## Given problem 1
Decide whether each statement agrees with the article on Beckett's play Eleutheria, answering yes or no and quoting the deciding words: (a) Eleutheria was written in English in 1947. (b) Roger Blin chose Waiting for Godot because its smaller cast made it easier to stage. (c) The British edition of 1996 was translated by Michael Brodsky.
## Given problem 2
Carry on the article about the play Eleutheria from the point where it stops.

## Reading passage
= Eleutheria (play) =

Play by Samuel Beckett

Eleutheria

Eleutheria (sometimes rendered Eleuthéria: see above image) is a play by Samuel Beckett, written in French in 1947. It was his first completed dramatic endeavor (after an aborted effort about Samuel Johnson). Roger Blin considered staging it in the early 1950s, but opted for Waiting for Godot, because its smaller cast size made it easier to stage. At this point, Beckett suppressed the manuscript. Beckett later recycled the name "Krap" (with two Ps) for his play Krapp's Last Tape.

==Publishing history==
In 1985, Beckett's longtime American publisher, Barney Rosset, was fired after a buyout of Grove Press. Beckett offered to help Rosset, and proposed translating Eleutheria into English for him to publish, and gave him a copy of the manuscript. But according to the American edition of the play, Beckett was clearly reluctant to sanction publication of the work, and Rosset held off publication.

After Beckett's death in 1989, Rosset set out to publish Eleutheria in English. It was his view that, like other work that Beckett suppressed but eventually published, he would have changed his mind again had he lived. But Jérôme Lindon, Beckett's French publisher and literary executor, was against publication. After much wrangling and some legal threats, Lindon and the estate reluctantly allowed Rosset to publish, and issued their own edition in the original French. The estate will not grant performance licenses; however, a few private shows have been done.

The American edition, published in 1995 by Rosset's new company Foxrock, is translated by Michael Brodsky, himself a novelist and playwright. The first English translation had a mixed reception; one critic wrote "the new translation of the long unavailable play will delight Beckett scholars and aficionados alike" (playwright and journalist Jack Helbig writing in Booklist), but as might perhaps be expected the French publisher criticized the translation as "too American." It contained a few translation errors, such as the phrase Ton canotier avait un couteau, which is rendered as 'Your oarsman had a knife'; a canotier is a straw hat and couteau, here, means 'osprey feather'. A British edition was published in 1996 by Faber and Faber, translated by Barbara Wright.

==Characters==

- M. Henri Krap
- Mme. Henri (Violette) Krap
- Victor Krap, their son.

## Raw data
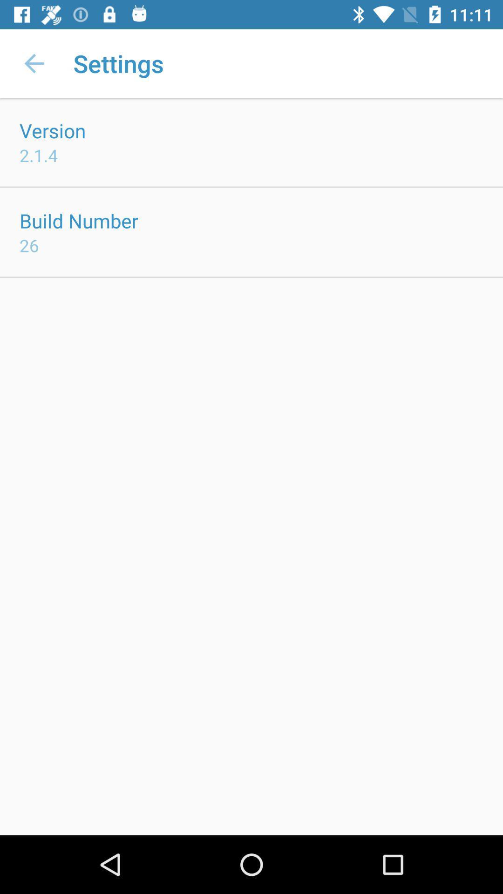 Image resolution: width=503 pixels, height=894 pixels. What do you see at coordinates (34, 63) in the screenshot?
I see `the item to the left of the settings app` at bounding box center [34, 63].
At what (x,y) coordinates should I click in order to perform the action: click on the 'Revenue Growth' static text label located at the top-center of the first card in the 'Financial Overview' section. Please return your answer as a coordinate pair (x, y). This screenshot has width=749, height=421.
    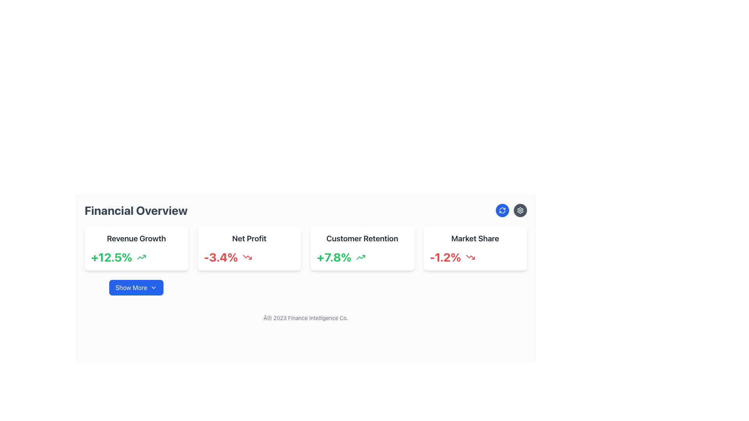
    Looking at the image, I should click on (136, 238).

...

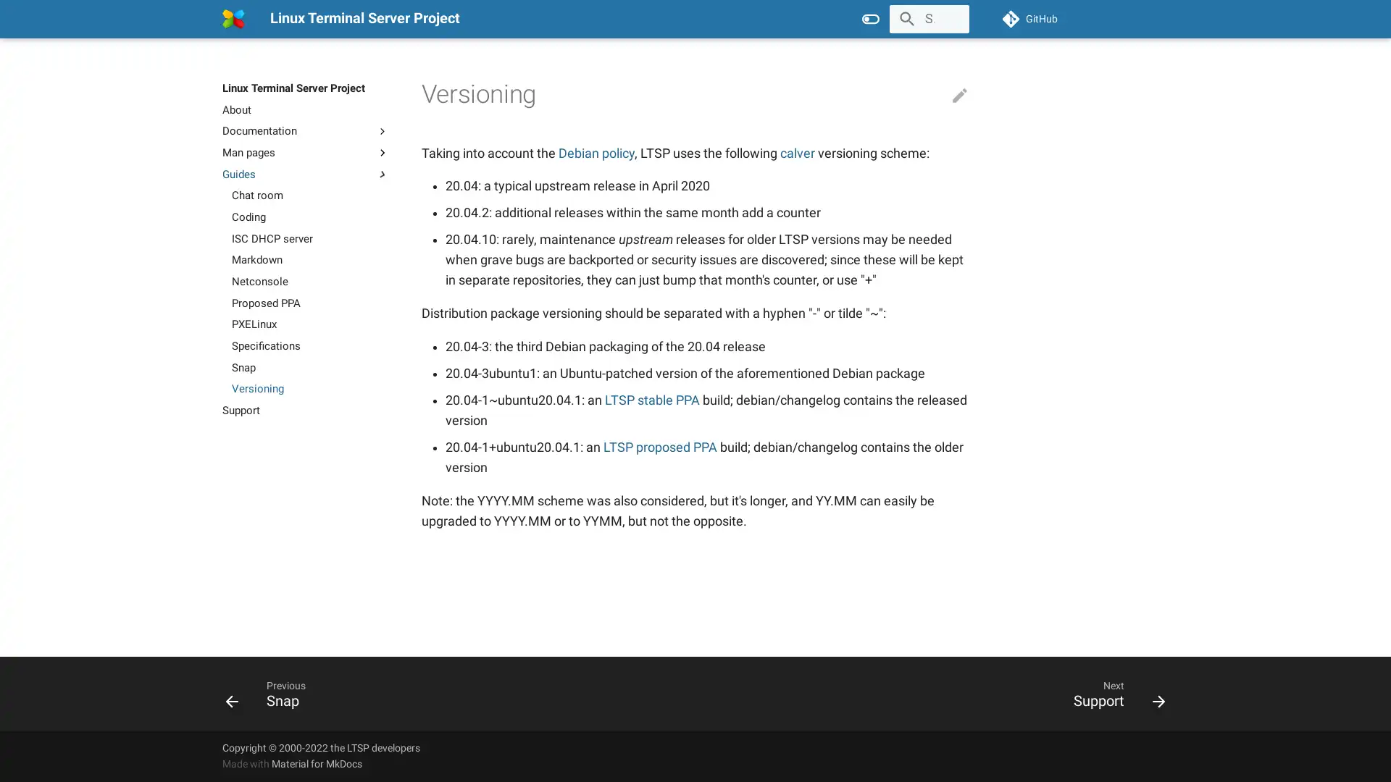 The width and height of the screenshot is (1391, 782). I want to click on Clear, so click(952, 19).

--

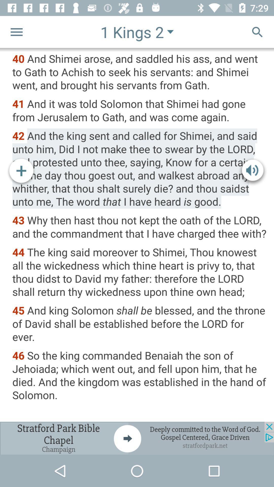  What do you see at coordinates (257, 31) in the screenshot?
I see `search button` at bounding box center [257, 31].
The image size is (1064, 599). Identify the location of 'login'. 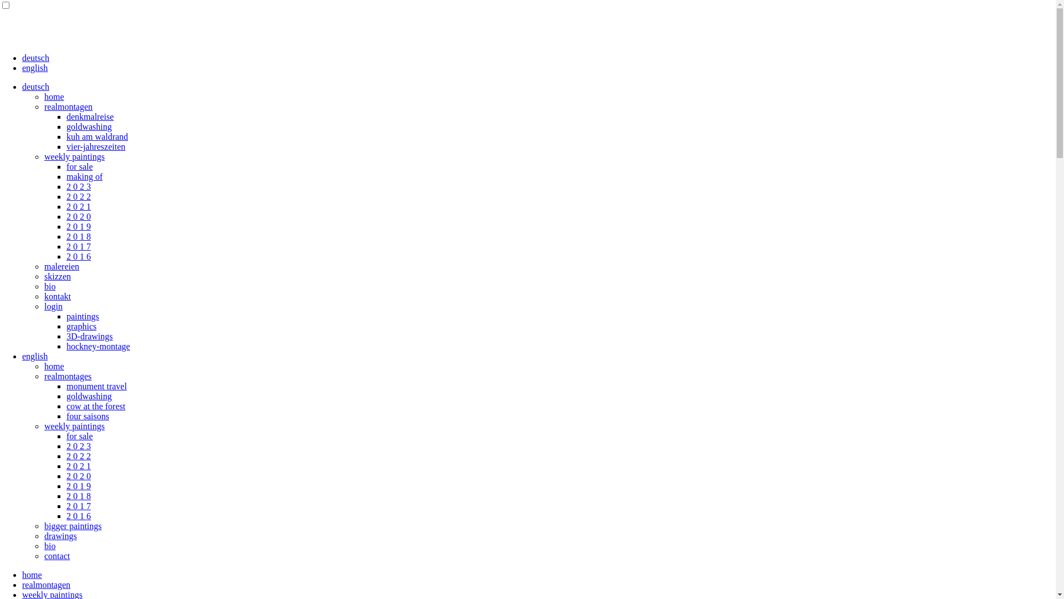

## Task result 1
(a) No: "written in French in 1947."
(b) Yes: "because its smaller cast size made it easier to stage."
(c) No: "A British edition was published in 1996 by Faber and Faber, translated by Barbara Wright."

## Task result 2
- Madame Jeanne Meck, friend of the Kraps
- Dr. André Piouk
- Madame André (Marguerite) Piouk, sister of Madame Krap
- Mademoiselle Olga Skunk, Victor's fiancée
- A Glazier
- Michel, his son
- An Audience Member
- Tchoutchi, a Chinese torturer
- Madame Karl, Victor's landlady
- Jacques, manservant in the Krap home
- Marie, maidservant in the Krap home, Jacques's fiancée
- Thomas, Madame Meck's chauffeur
- Joseph, a thug
- Prompter

==Plot==
The plot concerns the efforts of a young member of the bourgeoisie, Victor Krap, to cut himself off from society and his family—while at the same time accepting hand-outs from his mother. The title, eleutheria (ελευθερία) is Greek for "liberty". Each act takes place on successive Winter days in Paris.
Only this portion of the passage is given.